Foi muitos anos depois. Entre Itabaianinha e Timbó, onde íamos tomar o trem para a Bahia, apeei-me na propriedade em que habitualmente nos hospedávamos. O dono dessas terras morrera. O filho, estudante de medicina, que eu conhecera na Bahia, abandonara os estudos para dedicar-se de todo à vida de fazenda. A tarde ia caindo na chapada nítida. O terreno, aí, reluz ao sol como uma miragem. De noite, quando há lua, fica branco como um cemitério. Os arbustos secos, esparsos na transparência da luz, lembram figuras e representações funerárias. A imagem impõe-se ainda porque certos cômoros e elevações arredondadas na superfície escalvada tomam um aspecto de carneiros sepulcrais, ou de um ossuário imenso. Do céu metálico pende no descampado, como uma lâmpada, a lua. O longe não se esfuma e amortece. O horizonte define-se no fim da vista, exato, numa linha rasa. Nesse dia, a tarde, ao cair, emendara-se com o luar. Soltamos os cavalos. Tomamos um vinho de jenipapo e, desprezando as redes armadas no alpendre, estiramo-nos fora, nas mantas, gozando o cheiro do pasto espalhado no luar como perfume num lenço de cambraia. Os agregados juntaram-se a nós. Um cavaquinho começou a repenicar, pespontando a minha conversa com Jerominho, meu hospedeiro. João Calixto, meu pajem, cabra prosista, quis “garrar” conversa com os homens, mas o cavaquinho não fez conta da palavra dele. “Canta, Silvino”, disse Jerominho a um agregado bem jovem, de agradável aparência, que estava no grupo. Silvino cantou uma toada boa, demorada, chorosa. O silêncio tornou-se maior. Uma estrela cadente descreveu longa curva por cima de nós. “Caiu em São Cristóvão!” exclamou João Calixto. “Por que São Cristóvão?” perguntei. “Estrela só cai para as bandas do mar; ora, mar por ali onde ela foi, só São Cristóvão”. Rimos.
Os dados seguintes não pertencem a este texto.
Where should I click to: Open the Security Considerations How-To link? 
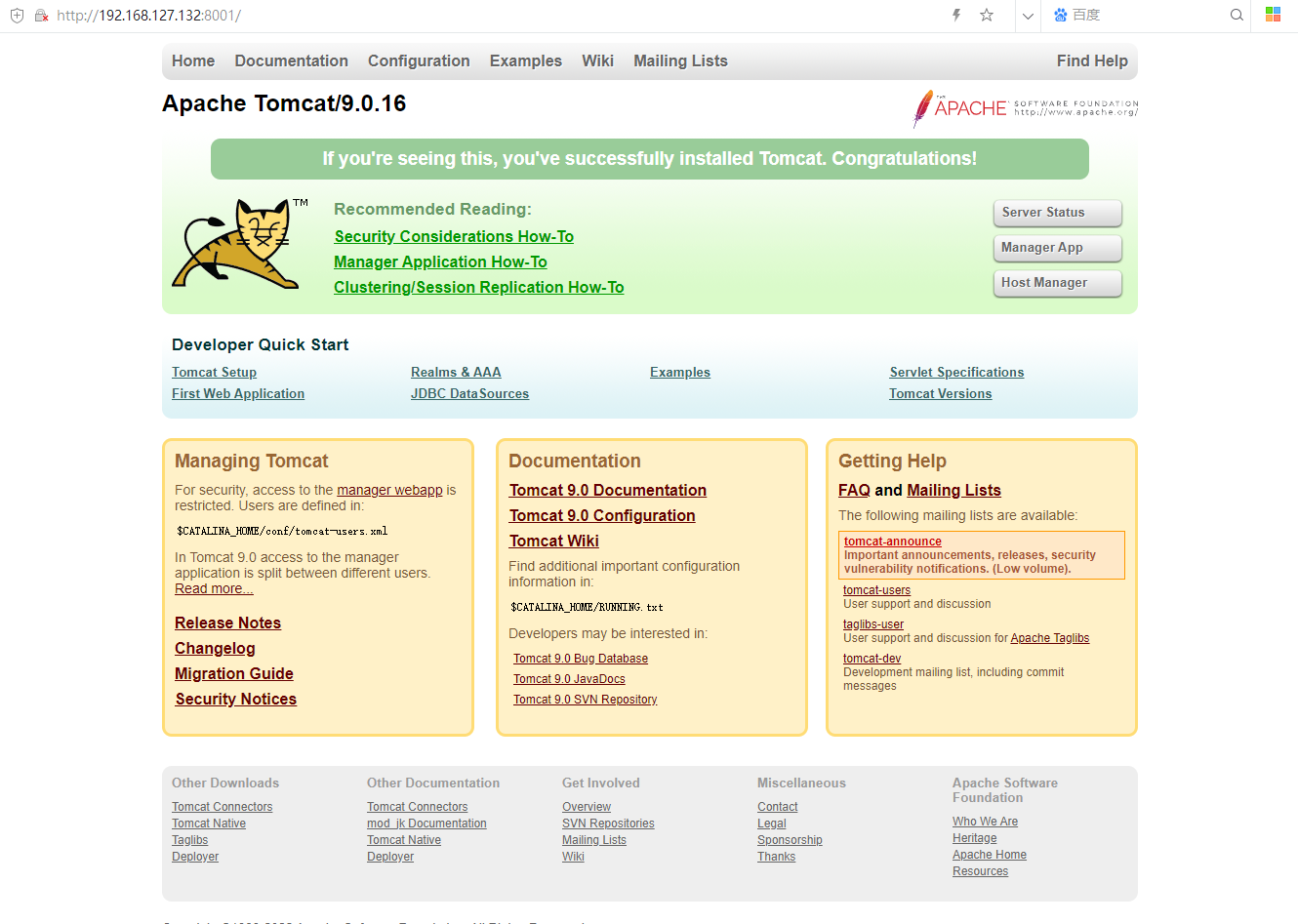point(453,236)
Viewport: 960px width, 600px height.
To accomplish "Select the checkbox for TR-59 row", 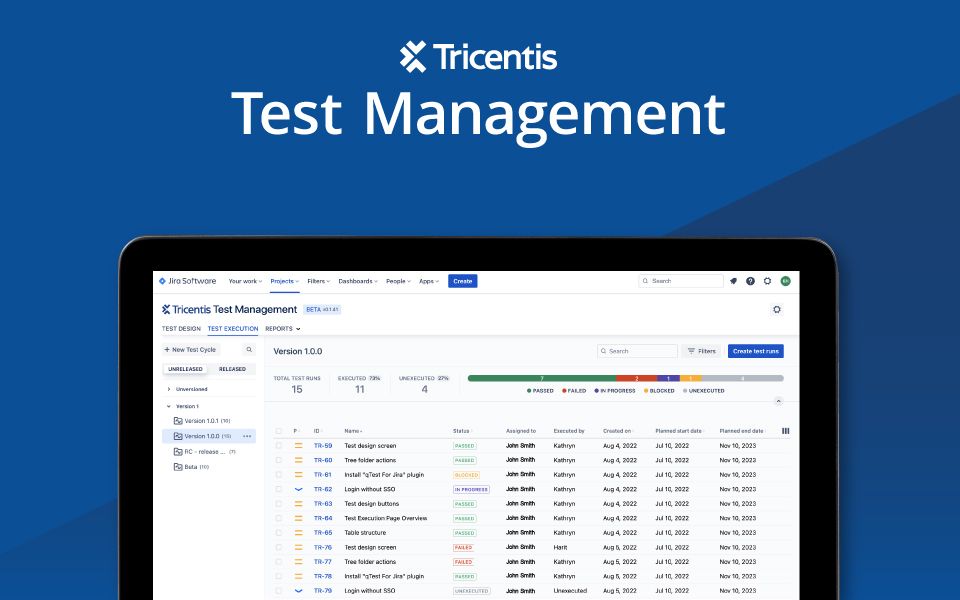I will coord(279,445).
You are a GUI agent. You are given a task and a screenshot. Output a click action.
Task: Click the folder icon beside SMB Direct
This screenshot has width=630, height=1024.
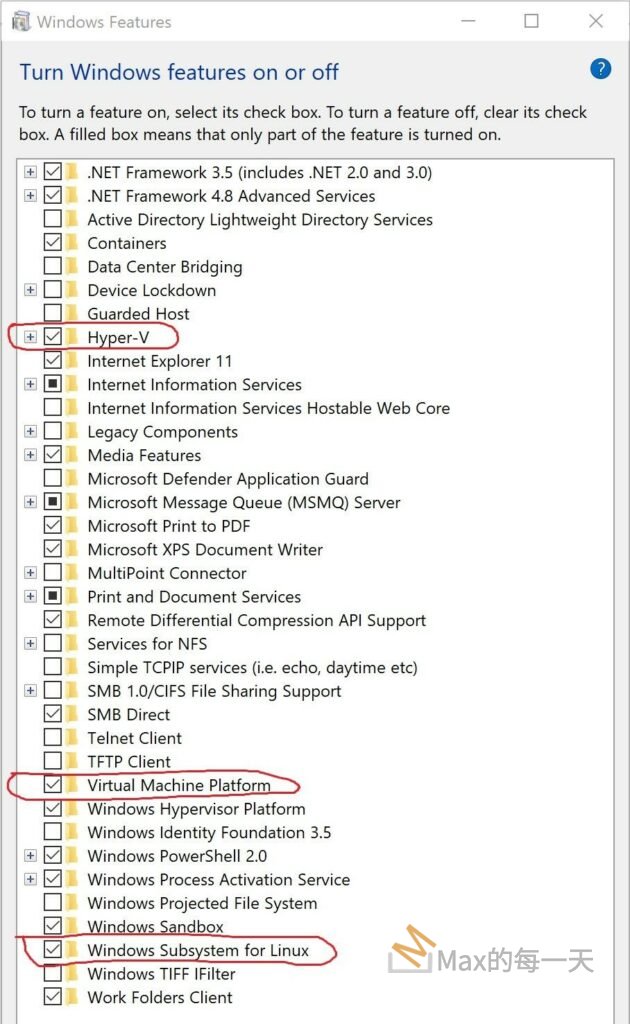pos(72,715)
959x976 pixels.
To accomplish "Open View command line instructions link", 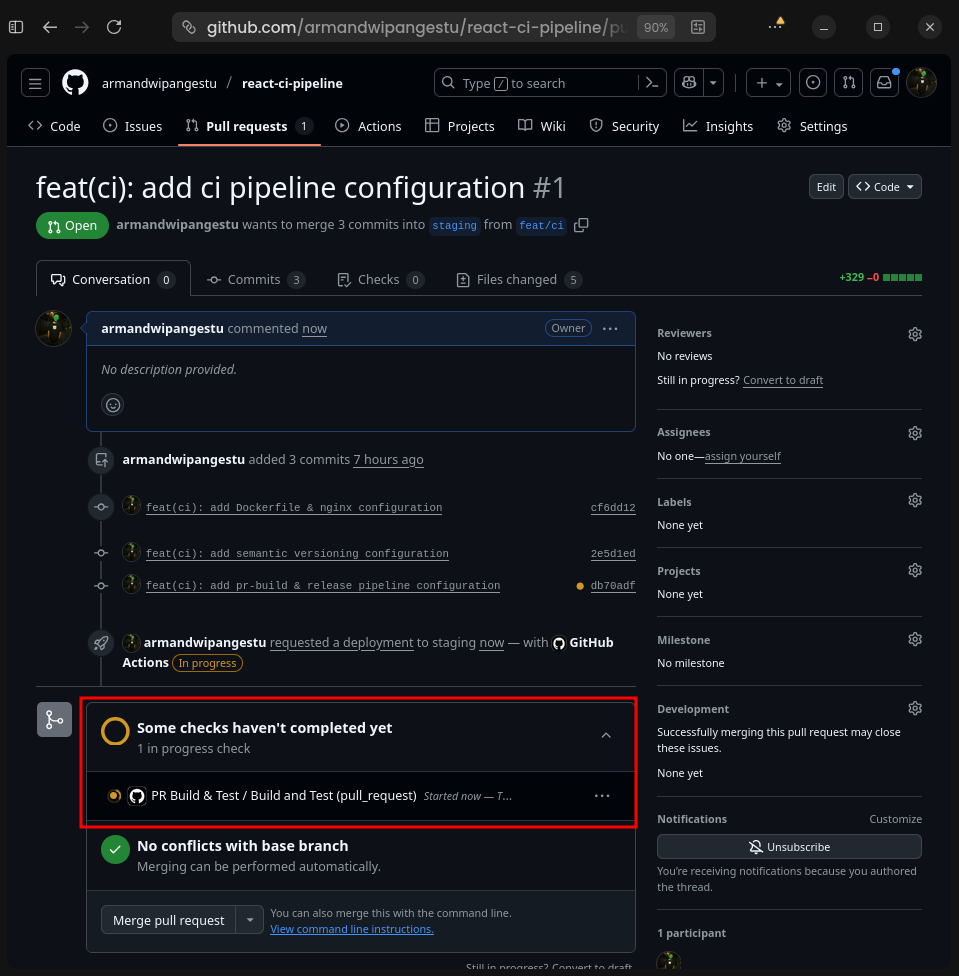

De repente começamos a distinguir na linha extrema do pasto cavaleiros que passavam um atrás de outro com grandes chapéus de palha. Eram os morféticos (explicou Jerominho) que voltavam de pedir esmolas, o que faziam uma vez ou duas por semana. “Vivem por aqui?” “Sim, no agreste. Meu pai não deixava... Eu deixo; não incomodam; plantam sua mandioca, ninguém chega perto; aliás [e aí falava o ex-estudante de medicina] não pega; só com contato prolongado; o mais é superstição”.
Passavam devagar, em fila, seis ou sete. Demoravam na vista como se não acabassem de passar. Ouvimos então uma espécie de trilo de garganta, um riso histérico inesperado, estranho, que rasgou a serenidade do momento. Era Silvino, o rapaz que cantara. Disparou para o puxado de onde tinha vindo com os demais agregados. “É a segunda vez que tem tal manifestação”, comentou Jerominho para o meu espanto. “Superstição, pura superstição! A moléstia não é transmissível pelo ar e em muitos casos tem cura”. Citou fatos e autores. Ouvindo-o, concordando com o que dizia, não me libertei, contudo do mal-estar que me produziu o fato.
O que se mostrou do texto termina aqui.